[Short task 1]: In the patent text on variable-length input data, which two processes have their incoming data quantized or compressed?
[Short task 2]: Using the patent text on variable-length input data, explain why the predetermined limit 325 can be based on a tolerance to loss of precision.
[Short task 3]: Write the next part of the patent text on variable-length input data, picking up after its final sentence.

[Source text]:
════════════════

FIG. 3 is a pair of diagrams 300, 320 illustrating sent and received variable-length input data for a collective operation in accordance with some embodiments. Diagram 300 indicates blocks of variable-length input data being sent by and received at each of four processes, P0, P1, P2, and P3, which correspond respectively to process_0 202, process_1 204, process_2 206, and process_3 208 of FIG. 2. P0 transmits input data message 301 to itself (P0), input data message 302 to P1, input data message 303 to P2, and input data message 304 to P3. P1 transmits input data message 305 to P0, input data message 306 to itself (P1), input data message 307 to P2, and input data message 308 to P3. P2 transmits input data message 309 to P0, input data message 310 to P1, input data message 311 to itself (P2), and input data message 312 to P3. P3 transmits input data message 313 to P0, input data message 314 to P1, input data message 315 to P2, and input data message 316 to itself (P3).

Diagram 320 illustrates the differences in the aggregate quantity of data received by each of the four processes, P0, P1, P2, and P3. As measured by the amount of time it takes to transmit the respective aggregate quantities of data to each of the processes, P0, P1, P2, and P3, process P0 receives input data messages 301, 305, 309, and 313 in a first amount of time 332; process P1 receives input data messages 302, 306, 310, and 314 in a second amount of time 336; process P2 receives input data messages 303, 307, 311, and 315 in a third amount of time 334, and process P3 receives input data messages 304, 308, 312, 316 in a fourth amount of time 330.

The processing system 100 sets a predetermined limit 325 for the aggregate amount of data to be received by each of the processes P0, P1, P2, and P3. Aggregate amounts of data to be received by a process that exceed the predetermined limit 325 are quantized and/or compressed to fit within the predetermined limit 325. However, if the aggregate amount of data to be received by a process does not exceed the predetermined limit 325, the processing system 100 does not quantize or compress the variable-length input data. Thus, the processing system 100 selectively reduces the size of the variable-length input data based on an aggregate amount of data to be received by each of the processes. In some implementations, the processing system 100 selectively reduces the size of the variable-length input data based on an aggregate amount of data to be transmitted by each of the processes. Because both quantization and compression result in loss of precision of data, in some implementations, the predetermined limit 325 is based on at least one of a tolerance to loss of precision of the sending or receiving process or of an application for which the collective operation is being executed. For example, the predetermined limit 325 is learned as part of a training process for a neural network in some implementations in which the collective operation is executed in a machine learning application. In some implementations, the predetermined limit 325 is specified by a user.

Because the aggregate amount of data to be received by processes P0 and P3 does not exceed the predetermined limit 325, the processing system 100 does not quantize or compress the variable-length input data 301, 305, 309, 313 to be received by process P0 or the variable-length input data 304, 308, 312, 316 to be received by process P3. However, because the aggregate amount of data to be received by processes P1 and P2 exceeds the predetermined limit 325, the processing system 100 quantizes or compresses the variable-length input data messages 302, 306, 310, 314 to be received by process P1 and the variable-length input data messages 303, 307, 311, 315 to be received by process P2, as shown in FIG. 4.

════════════════

[Material provided]:

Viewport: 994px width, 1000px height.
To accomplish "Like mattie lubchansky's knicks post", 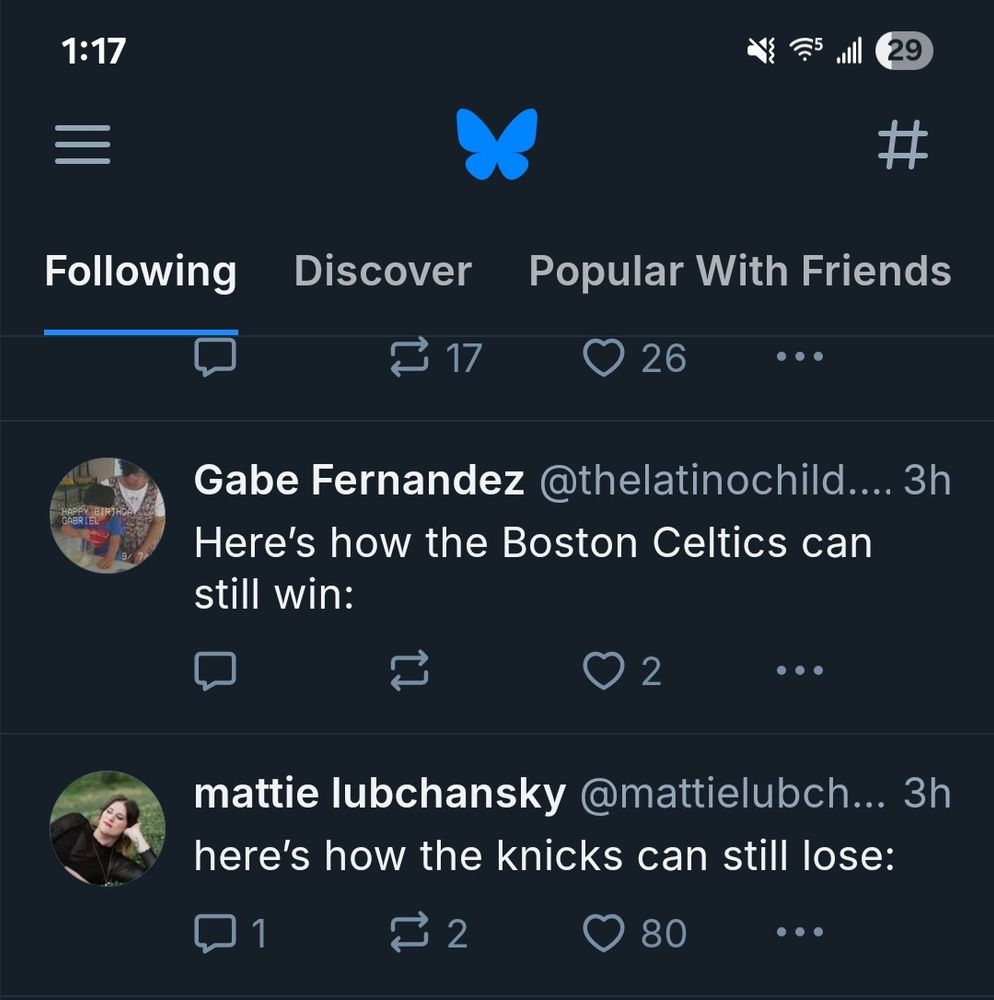I will (x=603, y=933).
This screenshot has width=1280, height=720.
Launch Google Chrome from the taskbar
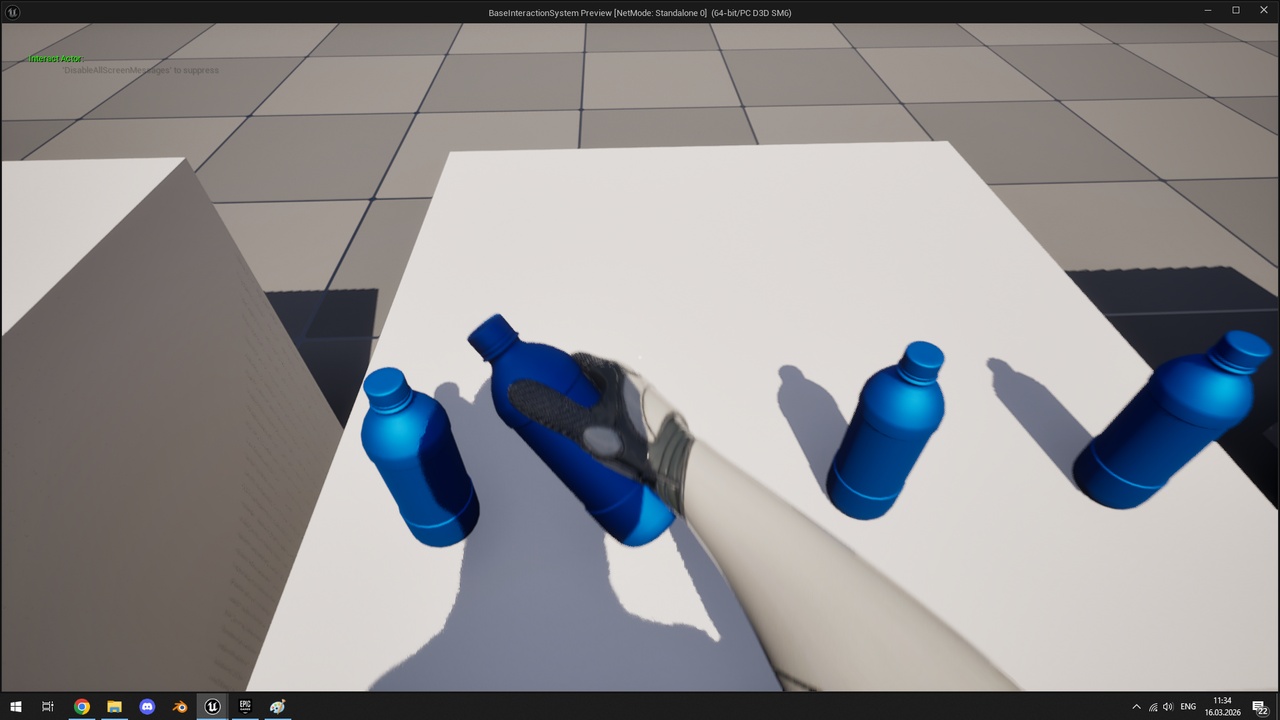(x=82, y=706)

════════════════

[Task result 1]: P1 and P2.

[Task result 2]: Quantization and compression both cause a loss of precision in the data. For that reason, the limit can be set according to how much precision loss the sending or receiving process, or the application running the collective operation, can tolerate.

[Task result 3]:
FIG. 4 is a pair of diagrams 400, 420 illustrating selectively reduced variable-length input data for a collective operation in accordance with some embodiments. Diagram 400 illustrates the differences in the aggregate quantity of selectively-reduced input data received by each of the four processes, P0, P1, P2, and P3. As measured by the amount of time it takes to transmit the respective aggregate selectively-reduced quantities of data to each of the processes, P0, P1, P2, and P3, process P0 receives input data messages 301, 305, 309, and 313 in a first amount of time 332 (i.e., an unchanged amount of time from that shown in diagram 320). Processes P1 and P2 receive reduced quantities of input data 302, 306, 310, and 314 and 303, 307, 311, and 315, respectively, in a second amount of time 402 that is less than the amounts of time 334, 336 that it would have taken to receive unquantized or uncompressed input data messages and that is also less than the predetermined amount of time 325. Process P3 receives input data messages 304, 308, 312, 316 in a third amount of time 336 (i.e., an unchanged amount of time from that shown in diagram 320).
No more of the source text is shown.